Prólogo de Mauro Armiño

Bibliografía mínima

Ensayo sobre el gusto

Notas

Créditos

«Este fragmento se ha encontrado imperfecto en sus papeles; el autor no tuvo tiempo de darle la última mano; pero los primeros pensamientos de los grandes maestros merecen ser conservados para la posteridad, como los esbozos de los grandes pintores».

Encyclopédie, tomo VII (1757)

Prólogo de Mauro Armiño

Quizás el barón de Montesquieu (Charles-Louis de Secondat, 1689-1755) no sea la figura más conocida del movimiento filosófico de los enciclopedistas, pese a que escribió la obra que desarrolla mejor que ninguna otra de su generación (D’Alembert, Diderot, Voltaire, Rousseau) puntos de vista nuevos sobre la organización política y social: Del espíritu de las leyes (1748), ensayo precursor, sobre todo por su concepción de la separación de poderes (libro XI), base de las democracias occidentales.1

Nacido en el castillo de La Brède (cerca de Burdeos), en el seno de una familia de la nobleza de toga, tras licenciarse en Derecho (1708) fue abogado del Parlamento de Burdeos. Su primer intento de instalarse en París se ve interrumpido en 1713 por la muerte de su padre, cuyas posesiones hereda. Tres años más tarde se convierte en barón de Montesquieu, título que recibe —además de su fortuna y del cargo de presidente del Parlamento de Burdeos— de un tío fallecido sin descendientes. Pero el ahora barón, de veintisiete años, no tiene los cuarenta exigidos para presidir ese Parlamento, y tras renunciar al cargo se instala en París en un momento clave de la historia de Francia. La reciente muerte de Luis XIV ponía fin al último periodo de un reinado que, tras su apogeo inicial, se había sumido en una recesión social y económica por el enorme endeudamiento provocado por las guerras del rey y por el rigor religioso (revocación del edicto de Nantes, que prohibía y perseguía la religión protestante). Al día siguiente de la muerte del Rey Sol (1 de septiembre de 1715), el regente, Felipe I de Orleans, dio un volantazo a la dirección de un Estado que había expulsado de la vida diaria la alegría de vivir de los primeros años del reinado anterior: el regente llamó a los cómicos italianos, obligados a retornar a su país por madame de Maintenon (reina morganática desde octubre de 1683), que se había sentido aludida en una de sus farsas burlescas. Con sus orgías y fiestas, el regente dio ejemplo de un carpe diem que la sociedad se aprestó a imitar; permitió los bailes públicos antes prohibidos y la circulación de dinero aumentó, propiciada por un nuevo sistema de finanzas que sustituyó el metálico por el papel moneda gracias al nuevo sistema económico del escocés John Law (1671-1729), en cuyas manos Felipe I dejó la economía.

- **Tarea requerida**
¿Qué escritores de la generación de Montesquieu nombra entre paréntesis el texto sobre Montesquieu? Enuméralos todos.

- **Registros de datos**
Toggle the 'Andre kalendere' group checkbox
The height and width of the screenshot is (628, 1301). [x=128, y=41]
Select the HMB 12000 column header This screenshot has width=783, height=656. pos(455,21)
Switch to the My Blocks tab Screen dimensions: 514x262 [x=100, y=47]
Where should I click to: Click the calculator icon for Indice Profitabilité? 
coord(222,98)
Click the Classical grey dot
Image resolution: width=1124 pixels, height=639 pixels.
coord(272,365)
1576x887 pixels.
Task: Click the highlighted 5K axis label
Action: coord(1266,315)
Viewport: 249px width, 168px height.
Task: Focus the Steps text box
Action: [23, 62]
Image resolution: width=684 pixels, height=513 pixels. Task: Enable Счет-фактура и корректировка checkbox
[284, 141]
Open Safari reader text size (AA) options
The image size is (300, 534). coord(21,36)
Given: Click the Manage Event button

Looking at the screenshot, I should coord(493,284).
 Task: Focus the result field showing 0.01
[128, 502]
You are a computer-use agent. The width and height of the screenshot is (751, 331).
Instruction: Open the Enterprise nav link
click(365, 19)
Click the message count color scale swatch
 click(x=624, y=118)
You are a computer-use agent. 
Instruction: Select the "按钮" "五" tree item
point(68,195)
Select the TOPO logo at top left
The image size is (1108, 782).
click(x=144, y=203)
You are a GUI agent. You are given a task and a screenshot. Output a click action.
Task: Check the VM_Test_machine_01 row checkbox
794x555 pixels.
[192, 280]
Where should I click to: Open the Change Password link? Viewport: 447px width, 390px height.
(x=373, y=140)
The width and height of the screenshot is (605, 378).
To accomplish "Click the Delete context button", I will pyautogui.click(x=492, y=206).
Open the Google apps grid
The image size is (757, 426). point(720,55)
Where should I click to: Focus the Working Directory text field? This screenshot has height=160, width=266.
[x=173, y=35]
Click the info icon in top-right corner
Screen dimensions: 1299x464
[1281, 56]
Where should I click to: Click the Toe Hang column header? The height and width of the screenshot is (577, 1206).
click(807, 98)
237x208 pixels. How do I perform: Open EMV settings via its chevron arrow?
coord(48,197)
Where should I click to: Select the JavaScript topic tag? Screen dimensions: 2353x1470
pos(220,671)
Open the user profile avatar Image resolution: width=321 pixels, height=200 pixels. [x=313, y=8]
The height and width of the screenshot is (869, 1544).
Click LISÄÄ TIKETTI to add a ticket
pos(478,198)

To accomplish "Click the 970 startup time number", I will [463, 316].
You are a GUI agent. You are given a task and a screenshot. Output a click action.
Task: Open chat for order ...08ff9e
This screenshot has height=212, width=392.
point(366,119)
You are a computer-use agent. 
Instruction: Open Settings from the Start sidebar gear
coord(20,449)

- **Solución detallada**
D’Alembert, Diderot, Voltaire y Rousseau.